Annual exhibitions were causing too many strains and interruptions. In 1950 he moved into a house of his own design in south Calcutta, where he has lived ever since. The entire ground floor is a series of simple display rooms, with whitewashed walls and low wooden benches to sit on. There his current pictures are permanently on view to visitors, rendering it unnecessary to give public exhibitions. Each year a stream of visitors comes to him from all over the world, and he receives each of them personally.

But it is not easy for visitors. His house looks unlike any other house in Calcutta. Once you see it you know it must be his. But it is "difficult to find taxi-drivers don't know the place, and he refuses to have a telephone.

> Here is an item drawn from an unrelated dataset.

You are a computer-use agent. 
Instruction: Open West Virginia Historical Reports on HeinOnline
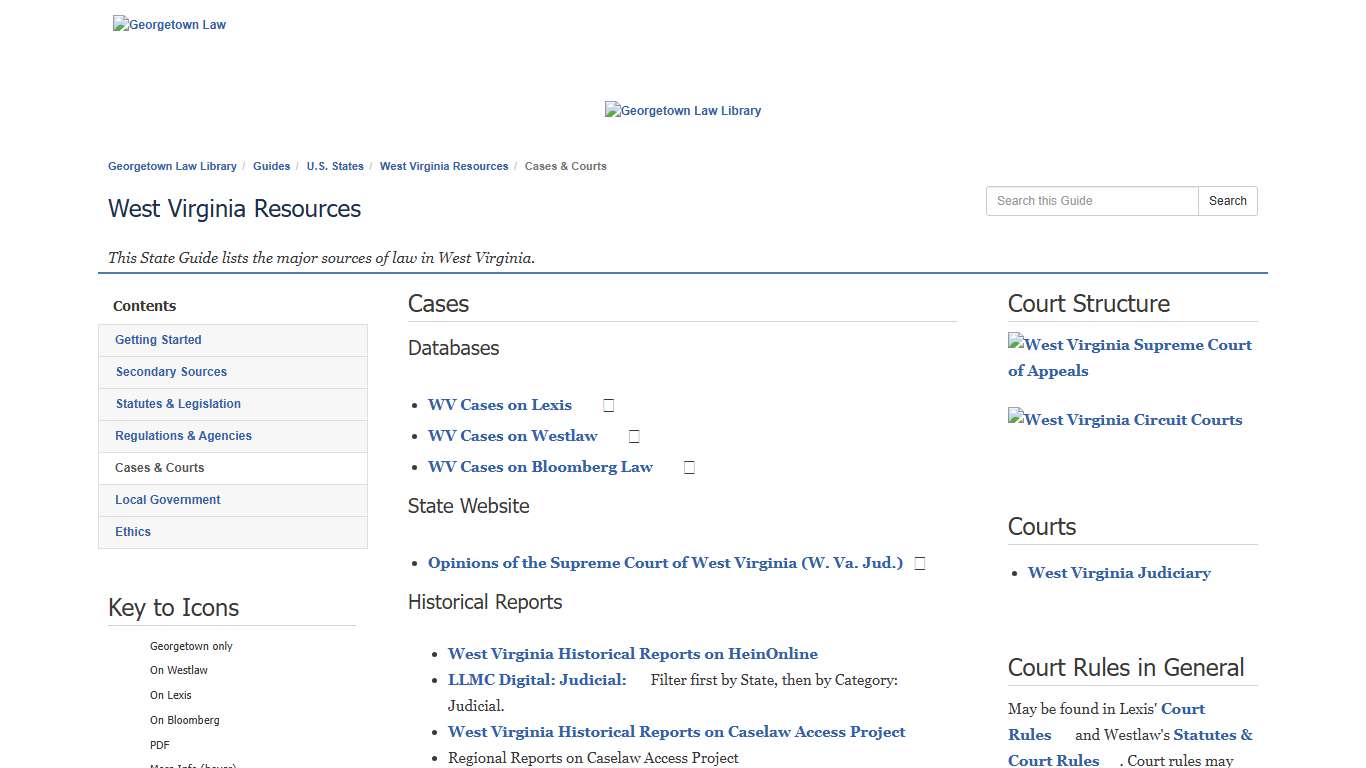(632, 653)
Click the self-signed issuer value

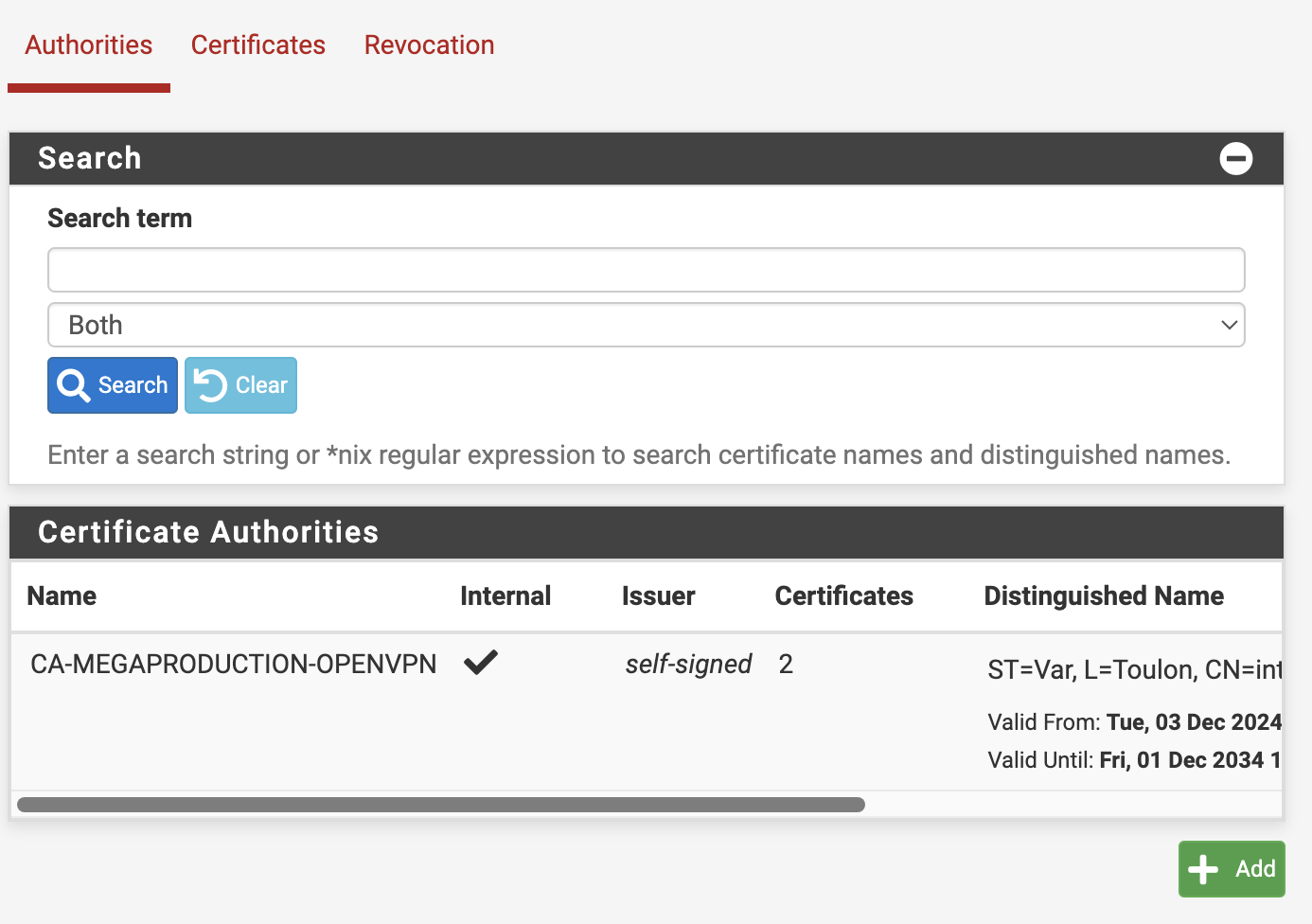coord(688,664)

Here one finds his lifestyle's keynote, which is to live in constant affinity with the primeval villages of Bengal, the source and origin of his work. Anything which is not found in a humble village home will not be found in his house. If he offers you a smoke, it will be biri; if he offers you a drink, it will be water. The sole exception to this is that he has electric light.

Even when he was at the height of his output, a Jamini Roy painting was the outcome of weeks, sometimes months, of thought. He would rise long before first light and sit on the floor in his studio in total darkness, thinking. In the roof was a small vent. As the first indica­tion of light came through it, the pictures in his studio would dimly appear, but all one could see were the lines, without any colour. Then as the light increased, the colours would start to glow. This is the essence of a Jamini Roy picture. Line first, then colour.

I have never known a famous man who has travelled less. In the past twenty years I doubt if he has been out of his house more than twenty times. He has seldom left Bengal, and never been out of India. One day I arrived to find him holding a first-class return sleeper ticket to Delhi. He had been decorated by the Nehru government, and was expected to go to receive his decoration. "You're not going, are you?" I asked in asto­nishment. With a little smile he shook his head.

"If they want to give it to me, let them send it," he said.

And indeed they had to.

From The Art of Jamini Roy, A Centenary Volume, 1987.